With regard to the Rights of Animals, Mahatma Gandhi said: “The greatness of a nation and its moral progress can be judged by the way in which its animals are treated.” Interestingly, he juxtaposes the way animals are treated as a measurement of value to judge the greatness and moral progress of a nation. What characteristics of a nation can be judged based on the way humans are treated?

The rights of freedom and liberty of any person are too sacred to be sacrificed at the drop of a hat. American Jurist Ronald Dworkin argues, “If someone has a right to moral independence, this means that it is for some reason wrong for officials to act in violation of that right, even if they (correctly) believe that the community as a whole would be better off if they did.” (Lloyds Jurisprudence, 6th Edition, P. 434).

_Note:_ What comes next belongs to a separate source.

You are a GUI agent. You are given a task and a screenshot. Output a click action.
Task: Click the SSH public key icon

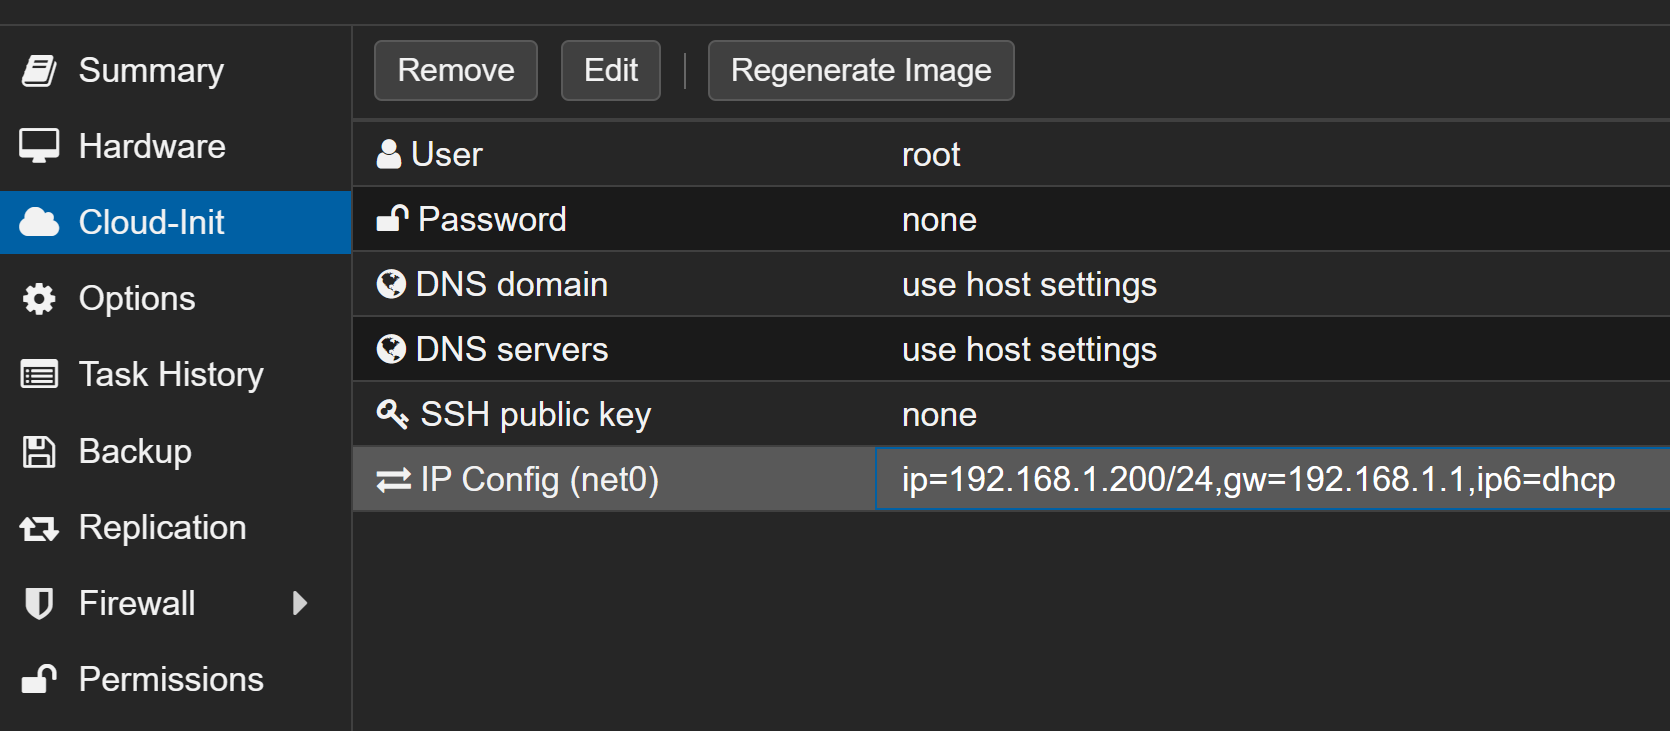391,414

At a time when man is being silenced by man, it is strange to see and hear some people talking in the following terms, as seen in a poster with a picture of a dog:

“Animals have no voice.

They can’t ask for help.

They can’t ask for freedom.

They can’t ask for protection.

HUMANITY MUST BE THEIR VOICE.”

How confused can we be between the imperatives of treating animals and human beings? It is ironic to note that in Sri Lanka, we are excessively worried about the rights of animals than the rights of human beings.

State Of Limbo Unethical

Hejaz and many others who are under detention, most of them without the due process of law, also deserve this Voice Of Humanity. Apparently, the voice of humanity for the welfare of the humans themselves, seems pathetically lost or hypocritically ignored! Apart from the voice of humanity, it is the duty of the government to treat its subject with equality and concern.

The writer is clearly not campaigning for Hejaz or, for the others in custody under the PTA, that they are innocent. If they are found guilty by a court of law, let them be punished.The emphasis of this column is that suspects should be handled in accordance with the laid down legal procedures. Apply the rule of law and avoid rule by law. Arbitrary actions are prohibited even under international law. Sri Lanka is an unconditional signatory to many international instruments protecting equality in multiple fields. See, Right to equality: The new frontier of judicial activism, by Deepika Udagama.

The Geneva based Association for the Prevention of Torture (APT) in its monitoring guidelines on detention centers, states:

“Depriving a person of his or her liberty is a serious coercive act by the State, with inherent risks of human rights abuses. Through the loss of liberty, the detained person comes to depend almost entirely on the authorities and public officials to guarantee his or her protection, rights, and means of existence. The possibilities for persons deprived of their liberty to influence their own fate are limited, if not non-existent.”

Never Deprive

Neither does acceptance of the right of a person make that person noble nor does non-acceptance make that person ignoble. The basic rights of a person are intrinsic to his self as a person and is deep-rooted in the nucleus of his naturally endowed liberty. He should never be deprived of it by arbitrary action or the denial of justice but by the due process of the law.